Catherine OSTENGO, Vice-présidente
Elise MELLIER, Juge

assistée de Quentin CURABET, Greffier

DEBATS

A l'audience du 18 Juin 2021 en audience publique devant Florence BUTIN et Catherine OSTENGO, juges rapporteurs, qui, sans opposition des avocats, ont tenu seules l'audience, et, après avoir entendu les conseils des parties, en ont rendu compte au Tribunal, conformément aux dispositions de l'article 805 du Code de Procédure Civile.
Avis a été donné aux parties que le jugement serait rendu par mise à disposition au greffe le 13 Août 2021

JUGEMENT

Prononcé publiquement par mise à disposition au greffe
Contradictoire
en premier ressort

FAITS, PROCEDURE ET PRETENTIONS DES PARTIES :

[K] [X] se présente comme directrice stratégie au sein d'une agence de communication et influenceuse, activité qu'elle exerce parallèlement dans le cadre d'une entreprise individuelle. Elle édite et exploite un blog à l'adresse htpp://mercredie.com, sur lequel elle diffuse notamment des selfies réalisés dans un ascenseur lui permettant de montrer ses tenues qui sont « taguées » à destination des internautes pour leur permettre d'identifier et d'acquérir les vêtements qu'elle porte.
La société MAJE SAS a pour activité la commercialisation, l'importation et l'exportation d'articles de prêt-à-porter et d'accessoires de mode en France et à l'étranger. Elle exploite des boutiques et corners à l'enseigne éponyme ainsi qu'un site de vente en ligne accessible à l'adresse etlt;www.maje.cometgt;.

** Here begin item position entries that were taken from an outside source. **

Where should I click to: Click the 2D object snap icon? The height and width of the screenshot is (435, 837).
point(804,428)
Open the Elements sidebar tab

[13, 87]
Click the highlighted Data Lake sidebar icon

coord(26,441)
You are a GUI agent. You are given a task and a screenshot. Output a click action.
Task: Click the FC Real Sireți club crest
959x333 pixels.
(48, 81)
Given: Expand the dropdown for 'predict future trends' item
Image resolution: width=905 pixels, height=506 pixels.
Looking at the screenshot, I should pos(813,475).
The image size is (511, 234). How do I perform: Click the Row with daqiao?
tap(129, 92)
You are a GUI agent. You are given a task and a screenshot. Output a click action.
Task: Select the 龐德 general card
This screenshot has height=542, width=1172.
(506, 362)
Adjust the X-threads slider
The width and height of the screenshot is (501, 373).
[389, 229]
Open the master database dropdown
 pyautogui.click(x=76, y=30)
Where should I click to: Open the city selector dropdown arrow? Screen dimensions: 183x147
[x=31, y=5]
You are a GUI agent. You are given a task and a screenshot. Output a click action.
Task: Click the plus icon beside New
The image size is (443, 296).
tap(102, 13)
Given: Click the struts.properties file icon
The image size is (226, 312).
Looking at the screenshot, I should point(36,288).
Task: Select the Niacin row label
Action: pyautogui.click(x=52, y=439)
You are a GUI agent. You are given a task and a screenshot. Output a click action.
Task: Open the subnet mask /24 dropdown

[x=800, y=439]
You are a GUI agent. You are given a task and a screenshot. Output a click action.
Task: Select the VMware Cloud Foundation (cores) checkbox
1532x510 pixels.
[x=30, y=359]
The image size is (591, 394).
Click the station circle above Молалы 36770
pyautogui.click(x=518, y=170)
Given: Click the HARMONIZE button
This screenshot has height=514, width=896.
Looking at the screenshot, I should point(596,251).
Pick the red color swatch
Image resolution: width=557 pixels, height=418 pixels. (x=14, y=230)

Reprochant à la société MAJE d'avoir lancé une campagne publicitaire relative à sa collection automne-hiver 2019 intitulée « MAJE, MY DOG AND I » qu'elle estimait constituée d'une reprise des visuels publiés sur son blog, [K] [X] lui a adressé le 16 septembre 2019 un courrier lui demandant de cesser ces agissements et de lui présenter une offre indemnitaire, lequel a été suivi de plusieurs échanges entre les parties ne permettant pas de mettre un terme amiable au litige les opposant.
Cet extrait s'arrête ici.